My second mother

My second mother
Photo is illustrative in nature. From open sources.

My husband and I have been married for almost 10 years. Our mothers worked together in the same workshop. We were family friends and lived in the same area, a 10-minute walk from each other.

I soon moved to another area to my grandmother’s house. It so happened that my future mother-in-law sold her apartment and moved to the area where I live. Futuremy husband lived in another city. My husband has four more sisters, he is the eldest. I often went to visit my expectant mother, talked, and then her son came home. We began to work together and communicate often. We worked our way up to the registry office. I remember it like it is now. We got married, and the next day I call my husband’s mother and hear how my sister-in-law,The husband’s sister says: “Mom, my daughter-in-law is calling, right?” He says this with humor, as a joke. Mom’s answer in such a stern tone: “Not a daughter-in-law, but a daughter!” I’ll hear it again, blame yourself.”

You know, with my second mother (well, I can’t even call it my mother-in-law) we were greatrelationship _ She never once in her entire life asked if her son was wearing clean clothes, test-antibiotic.com and what I was cooking, and if he was hungry. This is my mother's prerogative. She makes sure that my husband is not hungry and that he rests well, since he works hard. And the secondMom dreamed of only one thing - for me to love her and her son, and everyday life is a secondary matter for her. She could call me many times a day. Either she was bored, or to find out how I was doing, or to help me guess the word in the crossword puzzle, or just to talk, or to ask for advice. Sometimes I couldn’t tell my mother a lot and ask for advice, just as I shared this with my second mother.
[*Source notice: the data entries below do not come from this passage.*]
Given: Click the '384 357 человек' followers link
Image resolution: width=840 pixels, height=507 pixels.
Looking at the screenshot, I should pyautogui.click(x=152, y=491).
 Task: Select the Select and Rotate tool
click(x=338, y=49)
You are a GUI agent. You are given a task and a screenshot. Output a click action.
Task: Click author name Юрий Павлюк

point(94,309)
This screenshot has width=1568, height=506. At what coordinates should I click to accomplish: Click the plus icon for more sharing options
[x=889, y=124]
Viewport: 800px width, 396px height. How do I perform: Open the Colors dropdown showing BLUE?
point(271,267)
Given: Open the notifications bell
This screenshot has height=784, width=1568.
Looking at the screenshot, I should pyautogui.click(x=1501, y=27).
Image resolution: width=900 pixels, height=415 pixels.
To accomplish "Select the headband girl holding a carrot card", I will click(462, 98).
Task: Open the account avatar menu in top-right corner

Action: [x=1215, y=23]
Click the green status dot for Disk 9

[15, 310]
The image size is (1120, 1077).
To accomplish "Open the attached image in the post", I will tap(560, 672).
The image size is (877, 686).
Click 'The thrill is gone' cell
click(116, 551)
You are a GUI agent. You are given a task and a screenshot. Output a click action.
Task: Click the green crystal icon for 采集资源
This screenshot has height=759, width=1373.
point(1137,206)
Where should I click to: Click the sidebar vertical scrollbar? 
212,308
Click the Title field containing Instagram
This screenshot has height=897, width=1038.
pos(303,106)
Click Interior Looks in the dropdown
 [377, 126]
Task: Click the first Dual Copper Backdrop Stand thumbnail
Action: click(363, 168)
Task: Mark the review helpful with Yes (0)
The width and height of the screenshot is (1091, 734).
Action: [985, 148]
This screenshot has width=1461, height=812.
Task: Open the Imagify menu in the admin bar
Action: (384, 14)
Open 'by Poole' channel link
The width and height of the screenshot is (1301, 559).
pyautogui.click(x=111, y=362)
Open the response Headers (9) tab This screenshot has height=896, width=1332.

She was 60 years old when she died. Death is sudden. She just fell asleep and became quiet. She went to God in a dream. My husband was traveling on the train at the time (seeing off a friend). At one o'clock in the morning my sister-in-law called. I did everything automatically. I called the ambulance to ask what to do. At night I went to them and was afraid of stray dogs. The private sector and we have a lot of them. There is no connection between test-antibiotic.com and my husband (subscriber in non-zone). She took everything into her own hands.

I have one question: “how do I let her go?” Many years later. And I really miss her. I live a normal life, everything is fine with my husband. Love only gets stronger over the years, he still sometimes invites me on a date to free me from the kitchen and have dinner in a cafe. But when we come to his sisters, sometimes it overwhelms me. I try to hold on, but I look and remember, this is where my mother slept, this is where she sat, and how we made barbecue on her name day. I really miss her. And if anyproblems , I just think: “if mommy were alive, the clouds would instantly dispel.”

Maybe someone has a similar case? How did you let someone go?